Victory in this context means preventing the weapons on board -- the U-turn is a sure sign the vessel was carrying contraband -- from reaching their ultimate destination. Pyongyang can put the cargo on another ship when the United States is not paying attention or, more probably, send it by truck or plane across China. If Burma, another Chinese client state, was the ultimate destination, Beijing will be sure to help the North Koreans deliver the weapons.
So the Obama administration has not won a victory by forcing the Kang Nam to head back to North Korea. It has merely come out on top in the first episode of a multi-round game. And Obama's Washington is perfectly capable of turning what should be a triumph into an unsatisfactory result or even a defeat.
How could it do that? The rationale behind the administration's reluctance to stop the Kang Nam is that Resolution 1874 prohibits forced boardings on the high seas, and Washington had promised China that we would adhere to its restrictive procedures. The grand plan, according to the New York Times, is that our measured response this time will encourage the Chinese and Russians to back "gradually escalating sanctions" in the future.

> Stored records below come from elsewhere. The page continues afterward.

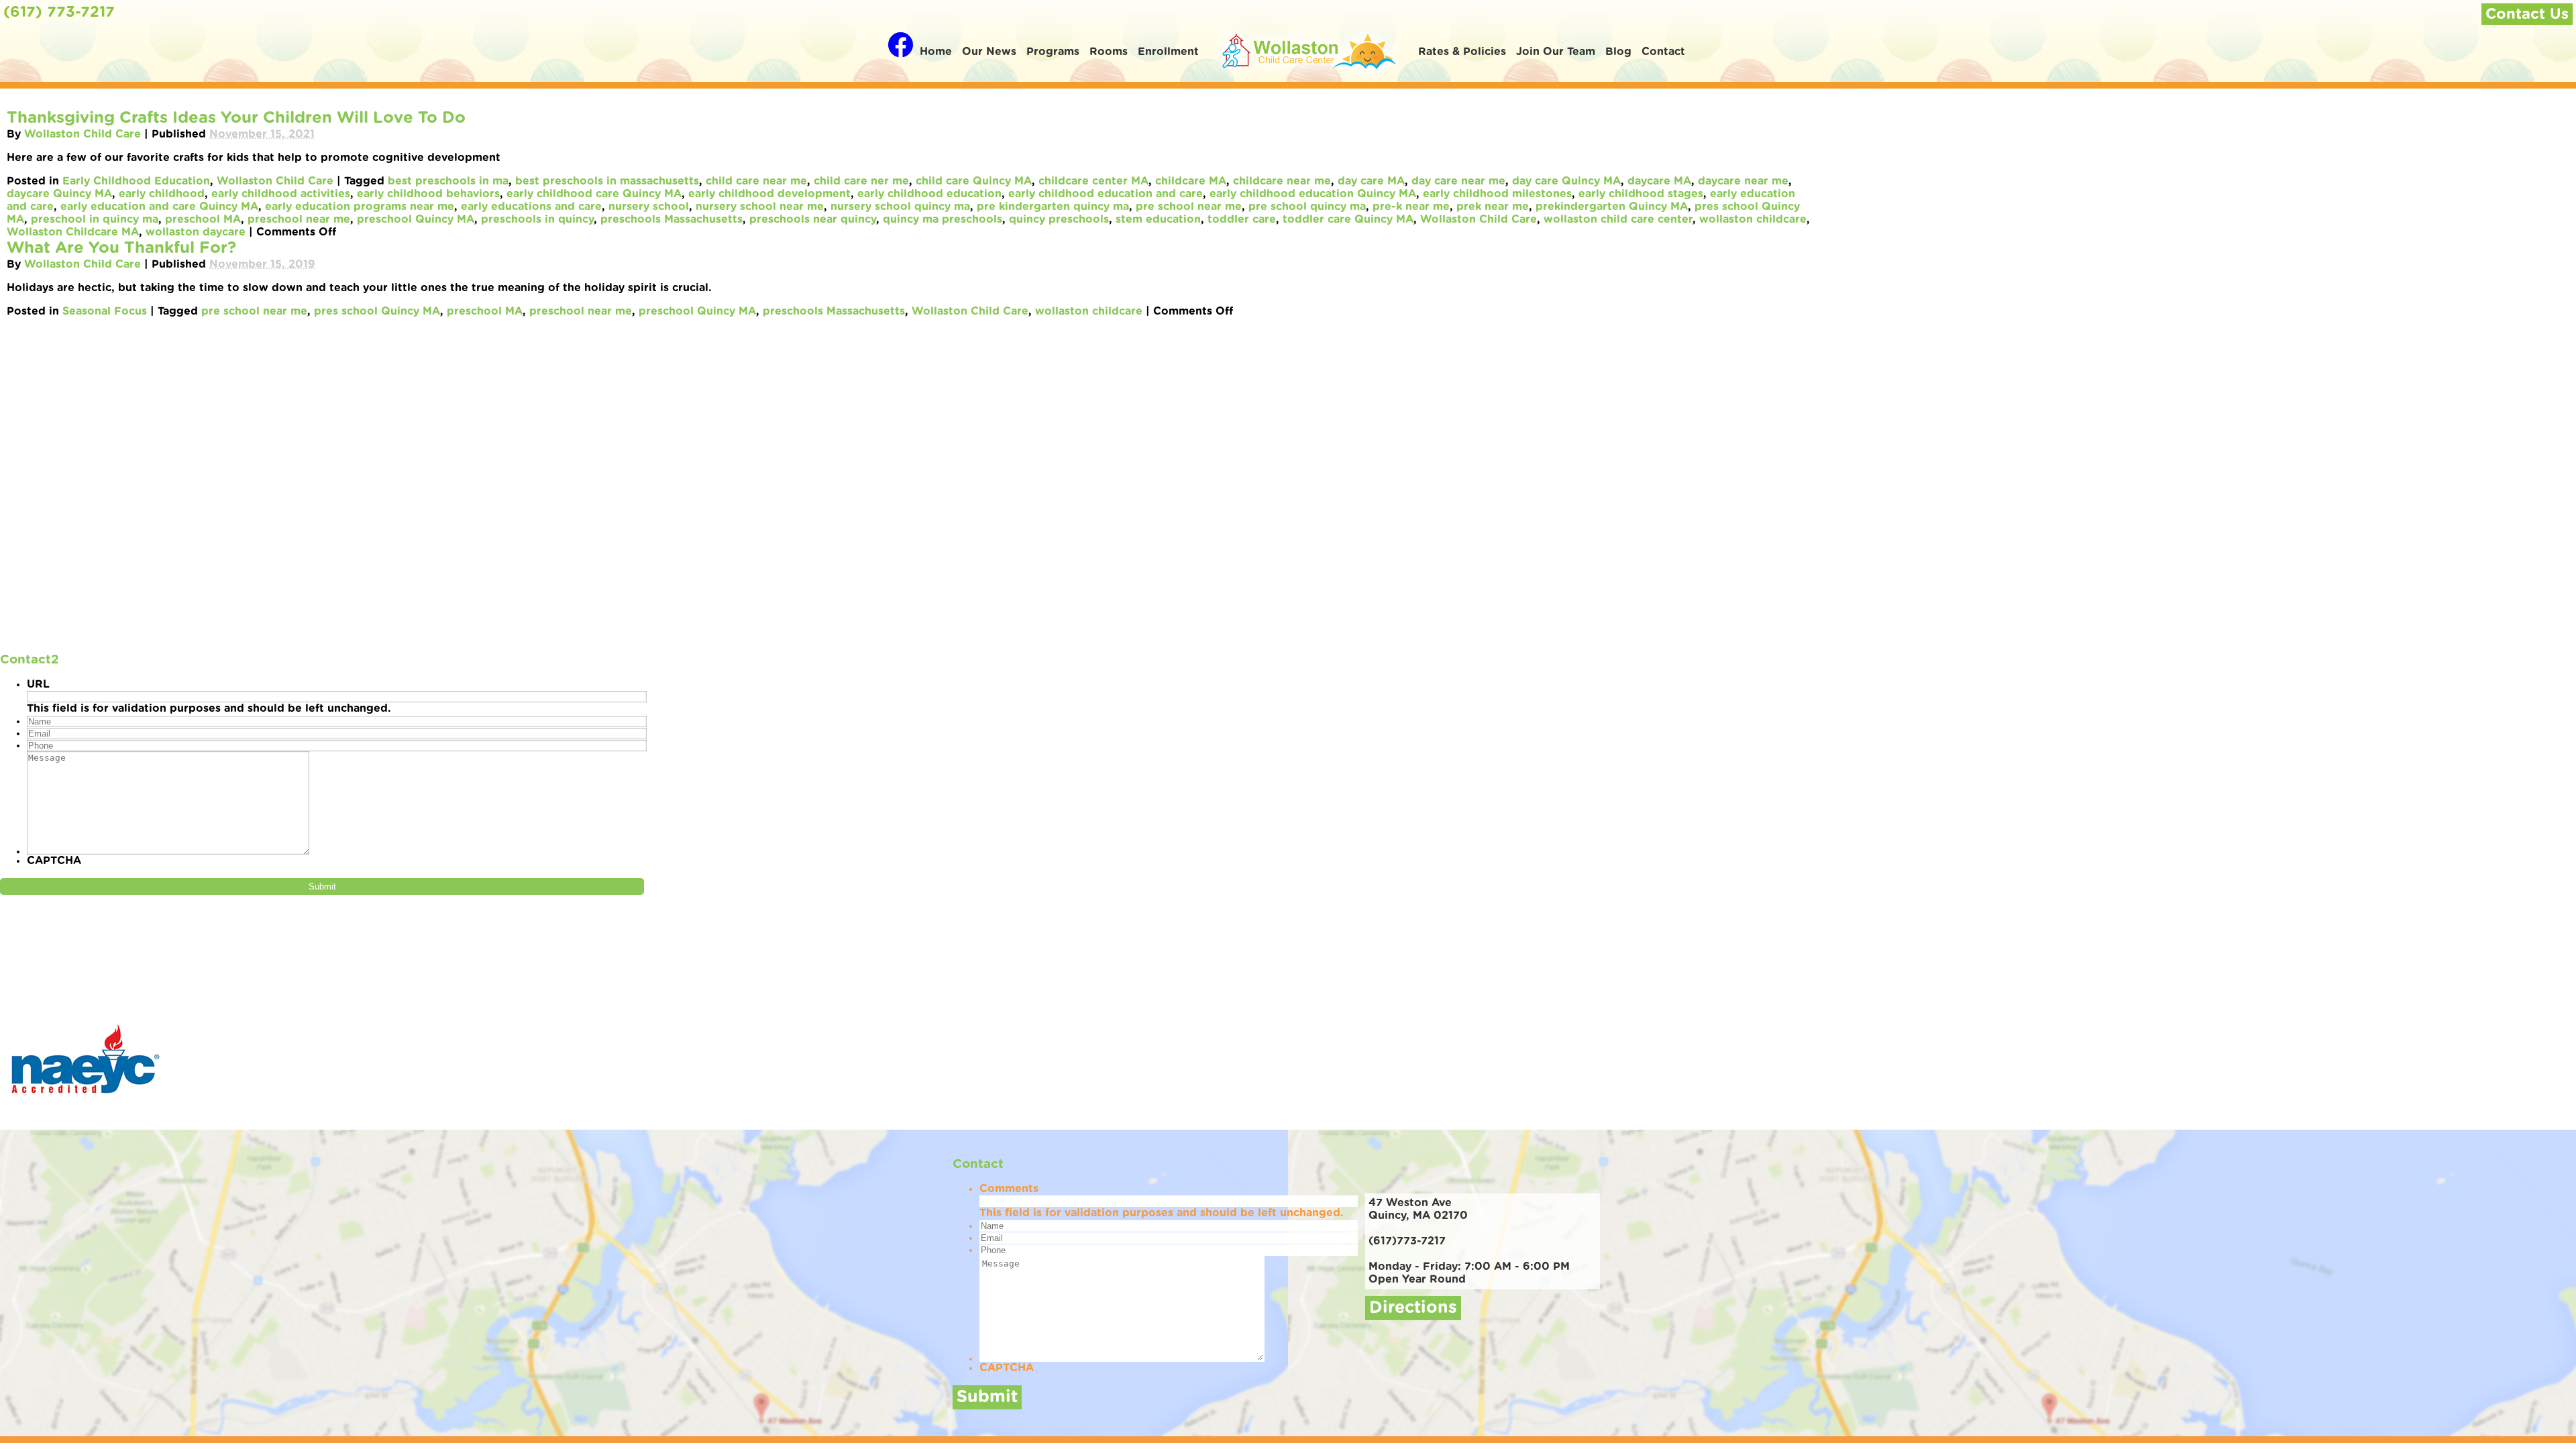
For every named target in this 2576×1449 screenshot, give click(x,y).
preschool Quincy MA (415, 219)
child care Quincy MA (974, 181)
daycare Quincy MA (59, 194)
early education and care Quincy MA (159, 206)
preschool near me (299, 219)
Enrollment (1168, 51)
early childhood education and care (1105, 194)
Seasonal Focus (104, 311)
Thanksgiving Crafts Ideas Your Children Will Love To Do (236, 118)
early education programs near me (359, 206)
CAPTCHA (54, 860)
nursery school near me (760, 206)
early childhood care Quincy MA (594, 194)
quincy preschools (1059, 219)
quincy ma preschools (942, 219)
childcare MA (1190, 181)
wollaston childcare (1753, 219)
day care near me (1458, 181)
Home (936, 51)
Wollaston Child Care (82, 134)
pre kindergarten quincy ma (1053, 206)
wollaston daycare (196, 232)
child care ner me (861, 181)
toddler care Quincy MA (1348, 219)
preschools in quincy (537, 219)
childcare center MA (1093, 181)
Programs (1052, 51)
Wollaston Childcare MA (73, 232)
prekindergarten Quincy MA (1612, 206)
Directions (1413, 1307)
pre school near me (1189, 206)
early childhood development (769, 194)
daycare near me (1743, 181)
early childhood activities (280, 194)
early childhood (162, 194)
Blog (1618, 51)
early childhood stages (1640, 194)
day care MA (1371, 181)
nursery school (648, 206)
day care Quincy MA (1566, 181)
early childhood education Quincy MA (1313, 194)
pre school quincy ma (1307, 206)
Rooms (1108, 51)
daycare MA (1659, 181)
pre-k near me (1411, 206)
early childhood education (929, 194)
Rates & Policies (1462, 51)
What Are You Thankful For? (121, 248)
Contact (1663, 51)
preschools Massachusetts (671, 219)
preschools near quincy (812, 219)
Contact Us (2527, 14)
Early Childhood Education (136, 181)
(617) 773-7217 (59, 12)
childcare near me (1282, 181)
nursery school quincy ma (900, 206)
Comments (1008, 1188)
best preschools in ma (448, 181)
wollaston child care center (1618, 219)
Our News (989, 51)
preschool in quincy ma (94, 219)
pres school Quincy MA (377, 311)
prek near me (1492, 206)
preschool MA (203, 219)
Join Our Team (1555, 51)
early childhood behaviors (428, 194)
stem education (1158, 219)
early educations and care (531, 206)
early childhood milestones (1497, 194)
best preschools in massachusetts (607, 181)
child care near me (756, 181)
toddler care (1242, 219)
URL (38, 684)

So far, Obama's approach, which is essentially a continuation of George W. Bush's, has worked. Resolution 1874, for instance, is stiffer than Resolution 1718, adopted in October 2006.
Yet there is a flaw in this reasonably sounding plan. The resolutions have been tougher, but the Chinese have not been enforcing them. It is true that China voted in favor of Resolution 1718, which calls on nations to inspect North Korean goods. Immediately after the vote, Wang Guangya, Beijing's U.N. ambassador, declared that the inspection provision was unacceptable to China. Then, days later, he said China would inspect North Korean cargoes after all but would not intercept or interdict them. Since then, Beijing has ignored its inspection obligations while the Bush administration turned its attention elsewhere.
While China has refused to stop Pyongyang's proliferation, the North Koreans have continued selling nuclear weapons and ballistic missile technology, as they have been doing for more than a decade. So they have a big head start on us, and, given the advanced nature of the atomic bomb and ballistic missile programs they support, we have to catch virtually every shipment from here on out.
We have this decade outsourced the security of the United States and our allies to the Security Council, which means to China and Russia. As we have done so, we have allowed potential adversaries to give the North Koreans time to develop and test nuclear weapons and long-range missiles. It's a great idea to develop friendly relations with other great powers, but it's more important to stop Kim Jong Il.
We did not stop Kim last week. We are, on the contrary, allowing the Kang Nam to find a safe port, and that means we are merely delaying a final resolution of a matter critical to the security of the entire international community.